ASSIGNMENT | Copy word for word the part of the debt ceiling passage between "Hitting the debt" and "like recently, bailouts.", inclusive.

DOCUMENT PASSAGE |
Though technically correct, omitting the fact that our leaders chose to float the financial system on such an unprecedented scale with no obvious Main Street benefits - hence the massive and quick debt increase - continues to show an aversion to reality.

Flashback five years. George W. Bush’s second Treasury Secretary, John Snow, pled the same thing. (He wasn’t unique, of course, Congress has acted at Treasury Secretary request to raise the debt ceiling 78 times since 1960, 49 times under Republican presidents, 29 times under Democrats.) Snow threatened he was being forced to cut payments to civil servants, among other things, but didn’t mention the real reason for the debt hike requirement, like the Iraq war or the tax cuts that stifled revenue collection. He had used similar arguments at the end of 2004, at a time when the debt ceiling was about half what it is today.

Raising debt ceilings is a bi-partisan institution. The show is always the same. The Treasury Secretary begs Congress. Congress debates than agrees. No one questions the real reasons we pursued the excess borrowing.

Since Snow made his plea, a number of things happened; a continued war, an extra war, a collapse of the financial system, a subsidization of the financial system, a decline in employment, home prices, average wages for most of the population, and an increase in foreclosures, executive bonuses, and personal bankruptcies.

Hitting the debt ceiling isn’t about spending gone haywire because the Social Security and Medicaid buckets are too small for the people that rely on these programs; it’s about the big-ticket items– like recently, bailouts.

Here are some terms and numbers, intentionally blurred by those that control them. Feel free to jump ahead:

The total US debt is a combination of two things: the public debt (the amount of securities the Treasury issues in order to borrow money from international or national investors) and intragovernmental holdings (the amount of borrowing done from funds like the Social Security trust fund.) Public debt is always higher.

As of April 30, 2011 – the public debt stood at $9.63 trillion dollars and intragovernmental debt at $4.6trillion (68% and 32% respectively of the total debt of $14.24 trillion vs. a debt ceiling, or cap, of $14.294 trillion.)

In April 2010, public debt was $8.41 trillion and intragovernmental was $4.48 trillion (65% and 35% respectively of the total debt.) In April 2009, public debt was $6.91 trillion and intragovernmental was $4.27 (62% and 38% of the total debt. The debt cap then, was $12.14 trillion.

DATA LISTING |
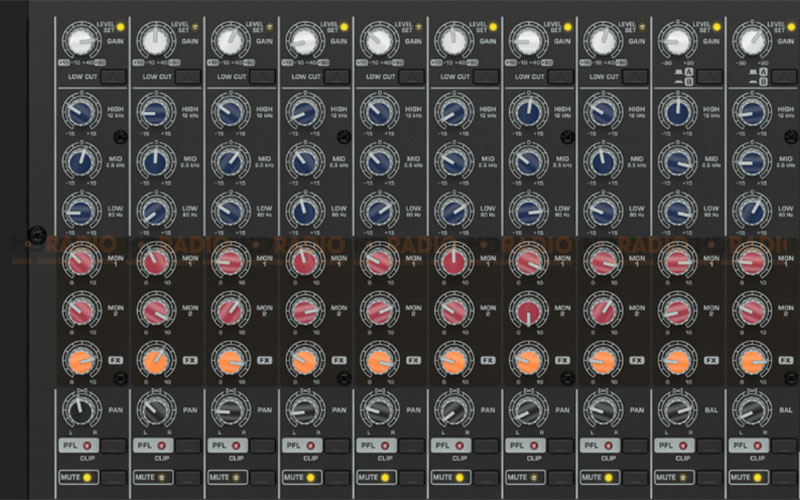800x500 pixels.
Task: Toggle MUTE on the last stereo channel
Action: pos(754,477)
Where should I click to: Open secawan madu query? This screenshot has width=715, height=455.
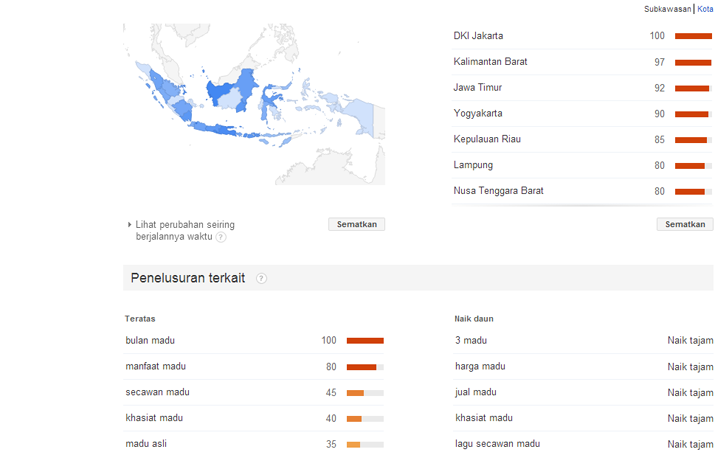point(157,392)
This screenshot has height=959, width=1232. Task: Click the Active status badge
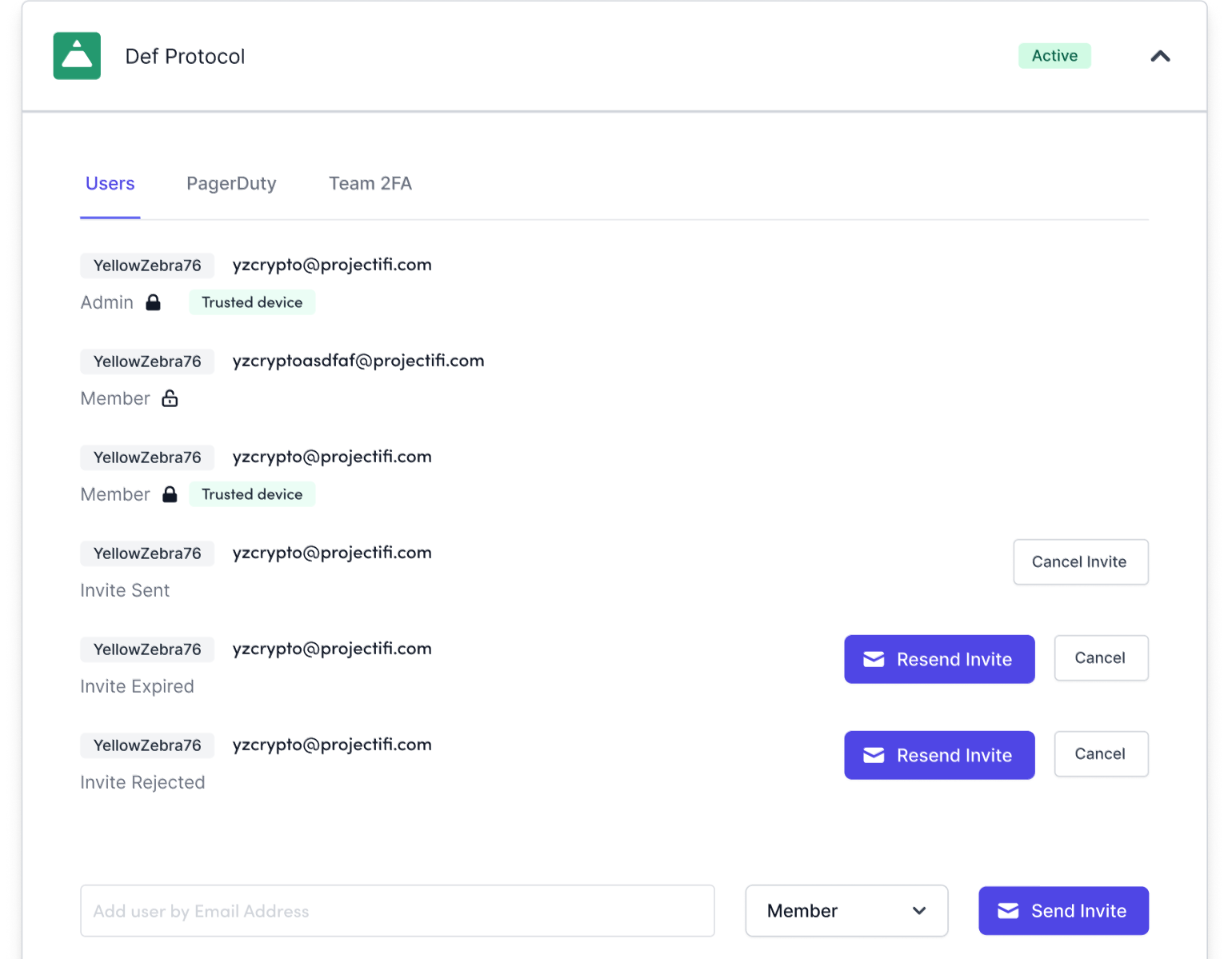click(x=1054, y=56)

ANSWER SECTION |
Hitting the debt ceiling isn’t about spending gone haywire because the Social Security and Medicaid buckets are too small for the people that rely on these programs; it’s about the big-ticket items– like recently, bailouts.